DOCUMENT EXTRACT.
——————————
Always Worth Saying, Going Postal

If not many ventured as far as Cottishall, many more ventured to the ancient village of Horning which sits on the River Bure about halfway between St Benet’s Abbey and Wroxham. The location is easily identified thanks to the presence of the Swan Inn.

Always Worth Saying, Going Postal

A closer look at the Swan (on the right-hand side), shows a white timbered upper story. Since then, the building has been ‘improved’. Recent photographs show the whole of the inn now presented in a mock Tudor style with a Mississippi paddle-steamer alongside. Dear God.

Still a popular hostelry, the Swan’s website states that a cottage was built on the site in 1696 with the basis of the present building being built in the early 19th century. It is mentioned in Arthur Ransom’s two Norfolk Broads adventures, 1934’s ‘Coot Club’ and 1940’s ‘The Big Six’.
——————————
DATASET SECTION.

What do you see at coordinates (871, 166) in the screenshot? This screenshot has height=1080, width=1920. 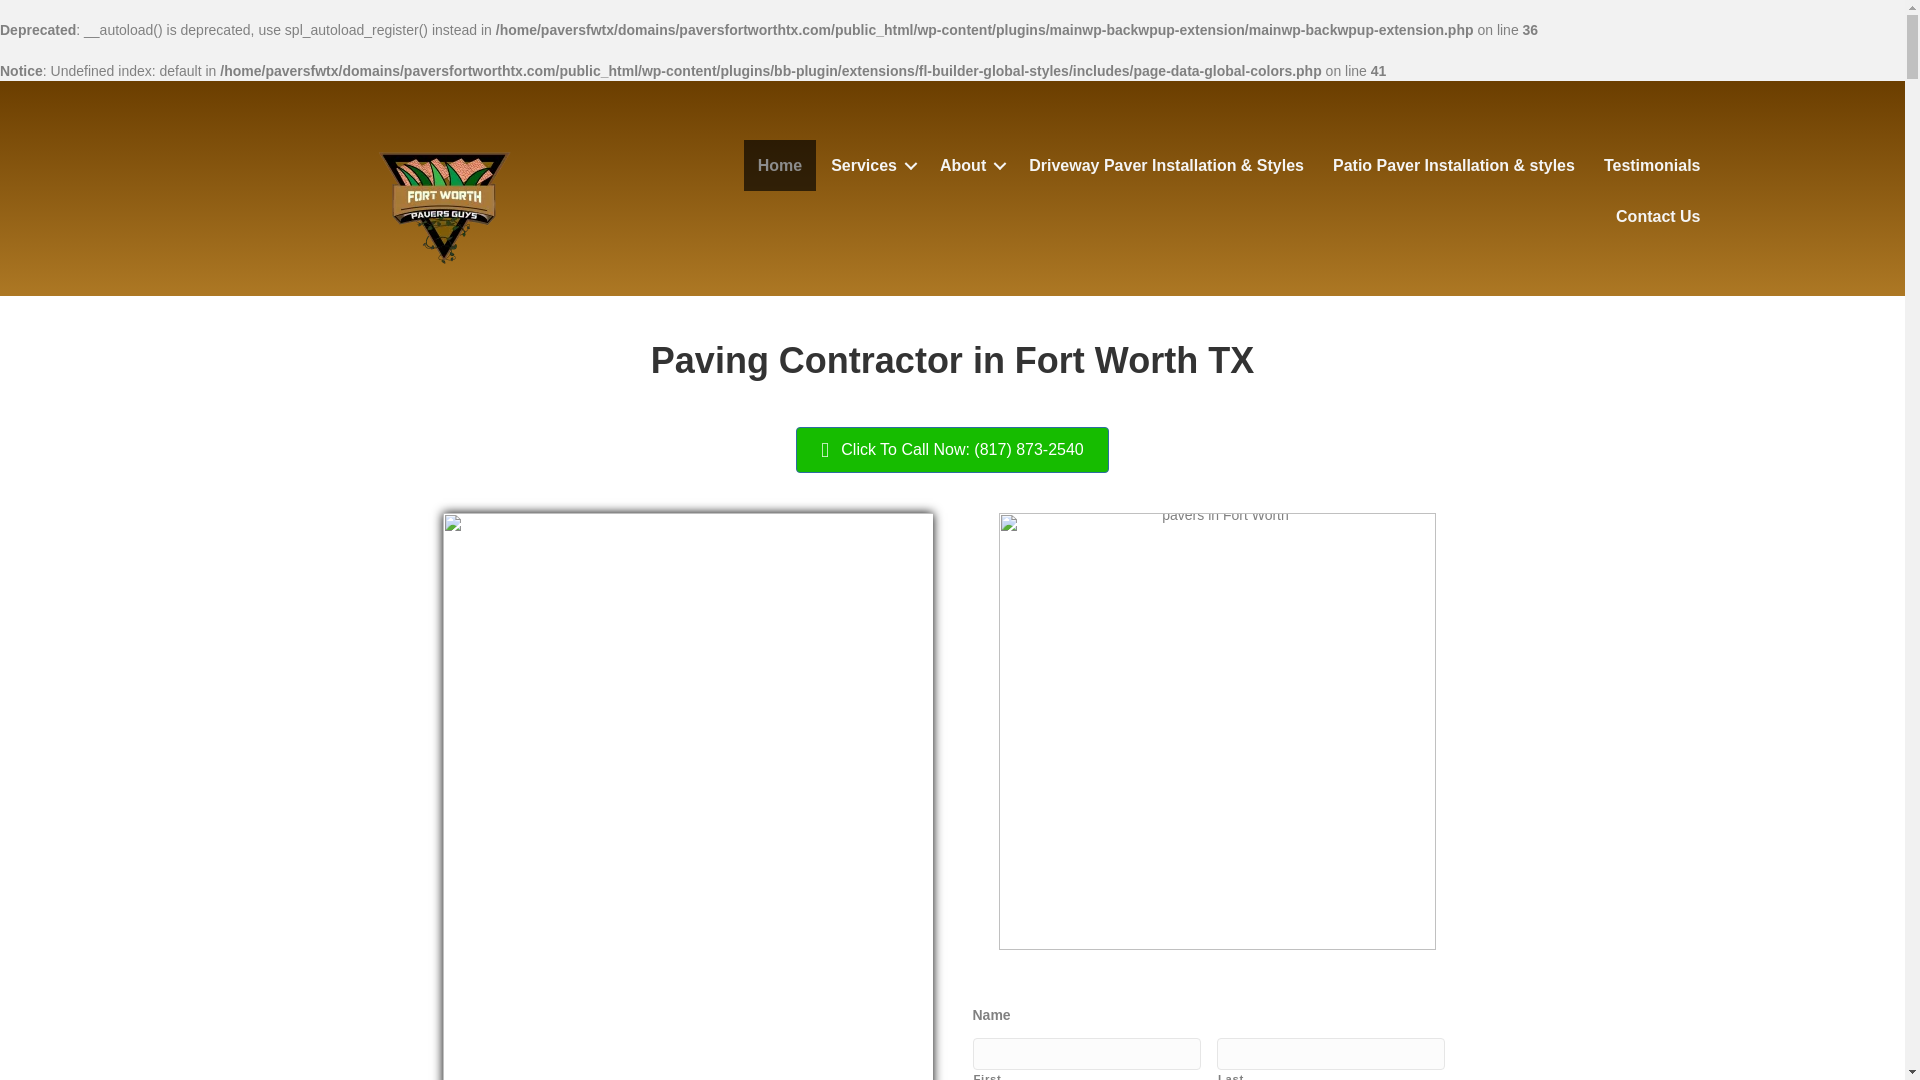 I see `Services` at bounding box center [871, 166].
——————————
WRITTEN PROBLEM 1.
List every four-digit year that appears in the piece about Horning and the Swan Inn.
WRITTEN PROBLEM 2.
In the piece about Horning and the Swan Inn, on which river does the village of Horning sit?
WRITTEN PROBLEM 3.
Please extend the piece about Horning and the Swan Inn, picking up after its final sentence.

REPLY 1.
1696, 1934, 1940

REPLY 2.
The River Bure.

REPLY 3.
Always Worth Saying, Going Postal

As we bid farewell to the Broads, we observe our mystery crew at the dinner table. Note the awning above them and the upright piano behind. Note also the tablecloth, pots of preserve and a tea set that includes a Calcutta Cup style teapot.

Turning the next page of the album I’m presented with another trip. I have no idea where it is and, unless I have a bit of luck with my sleuthing in the meantime, Puffins will have to do most of the heavy lifting in the next episode of Mystery Album!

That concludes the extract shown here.